Growth stocks are rebounding, while sectors such as energy stocks and regional banks have run into a great deal of trouble. Now that the focus is off rising interest rates and turning to matters such as a potential recession and financial system instability, many traders are looking to take advantage by rotating back into the best growth stocks to buy.

That said, investors should still exercise caution. Many of the 2021 crop of growth firms simply aren’t going to make a comeback. There was a lot of speculative excess during that time period. The market now cares a lot more now about profitability and sustainable, durable business models than it did back then.
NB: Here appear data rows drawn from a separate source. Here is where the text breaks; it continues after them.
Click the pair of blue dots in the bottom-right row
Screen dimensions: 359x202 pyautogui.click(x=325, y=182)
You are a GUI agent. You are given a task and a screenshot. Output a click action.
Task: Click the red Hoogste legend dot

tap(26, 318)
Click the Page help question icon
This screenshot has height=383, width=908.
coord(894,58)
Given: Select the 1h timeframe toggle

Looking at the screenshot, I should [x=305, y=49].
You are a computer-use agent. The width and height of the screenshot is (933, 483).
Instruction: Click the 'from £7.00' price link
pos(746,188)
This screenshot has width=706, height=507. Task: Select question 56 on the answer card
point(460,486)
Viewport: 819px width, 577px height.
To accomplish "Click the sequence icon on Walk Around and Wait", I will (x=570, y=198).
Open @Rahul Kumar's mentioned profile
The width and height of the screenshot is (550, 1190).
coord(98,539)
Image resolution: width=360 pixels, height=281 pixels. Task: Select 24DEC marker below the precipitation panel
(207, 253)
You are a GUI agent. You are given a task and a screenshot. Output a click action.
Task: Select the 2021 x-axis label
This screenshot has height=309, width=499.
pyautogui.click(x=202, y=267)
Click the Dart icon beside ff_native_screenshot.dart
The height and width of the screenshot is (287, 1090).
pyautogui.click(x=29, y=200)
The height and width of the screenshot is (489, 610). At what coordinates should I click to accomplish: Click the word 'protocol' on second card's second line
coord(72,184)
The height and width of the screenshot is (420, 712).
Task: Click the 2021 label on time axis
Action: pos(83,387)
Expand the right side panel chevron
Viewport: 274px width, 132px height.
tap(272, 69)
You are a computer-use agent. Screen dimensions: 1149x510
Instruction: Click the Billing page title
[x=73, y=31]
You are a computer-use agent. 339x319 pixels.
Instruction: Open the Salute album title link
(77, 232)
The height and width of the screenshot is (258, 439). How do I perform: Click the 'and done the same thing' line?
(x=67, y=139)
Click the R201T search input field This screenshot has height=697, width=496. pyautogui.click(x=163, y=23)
The seven best growth stocks to buy below have what it takes to prosper in these changing market conditions.

Visa (V)
Visa (NYSE:V), in some ways, is the perfect growth stock. Almost every year, the company effortlessly grows both its revenue and earnings per share at a double-digit clip. Visa effectively has a duopoly with key rival Mastercard (NYSE:MA) in the credit card business, ensuring that both have a favorable business environment with strong profitability and a profound network effect.

Visa has also benefitted from the rapid restart of global travel and tourism. That’s because it enjoys much higher profit margins on cross-border payments, which involve foreign exchange.

V stock trades at 27.3 times forward earnings, below its five-year average of 30.1. It’s a reasonable price for a company that is expected to grow both revenue and earnings at a double-digit annualized pace going forward.

Visa should also serve as a safe haven within the financial sector. As traders dump riskier regional bank shares, much of that capital should rotate into more secure options in the financials industry. Visa takes no credit risk on transactions and doesn’t have a complicated balance sheet to worry about. That should reassure investors.

Dutch Bros (BROS)
Dutch Bros (NYSE:BROS) is a small, rapidly growing coffee-shop chain that is popular with Gen Z. It has ditched large stores, instead choosing tiny locations designed to support take-out customers. In addition, Dutch Bros focuses on sweet, colorful beverages that look good on social media. However, one of the pitfalls of growth stocks is overly optimistic expectations, and Dutch Bros has fallen victim to this lately.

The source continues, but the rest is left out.